VSYNC: Determines when a new frame is starting (falling edge) and ending (rising edge).
HREF: Determines when a new row of pixels is starting (rising edge) and ending (falling edge)
PCLK: Determines when half of a pixel has been transmitted. New bytes start with rising edge indicates a new byte is ready to read.

Using this information together, we were very slowly able to begin drawing full images out of our camera. Our final code was organized in a structure based around PCLK being triggered (as it switches the most often), then HREF, and finally VSYNC. This led us to finally capture the image to the left.

[Problem] Blinking Camera Image

We got the blinking image in real camera, and also discolorated color bar.
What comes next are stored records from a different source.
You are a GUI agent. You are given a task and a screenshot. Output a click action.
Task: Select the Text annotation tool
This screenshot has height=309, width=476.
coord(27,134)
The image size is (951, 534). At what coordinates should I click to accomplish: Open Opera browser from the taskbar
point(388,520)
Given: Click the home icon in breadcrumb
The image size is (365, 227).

We solve the blinking image based on the following concept:

Registor: When doing downsampling, the pixel bit should directly assign to M9K memory (pixel_data_RGB332) rather than storing on a register.
Wire: Although minimizing the wire between FPGA and Arduino is a better method, we solve the blinking image by replacing female to female with two female to male and one breadboard.

Every team has the similar problem and similar code when doing downsampling. It is better to do the sample test to test out whether the problem is from hardware or software. For example, a prestored image in M9K can be testing for image processing, or replacing certain wire to eliminate the bad wire connection.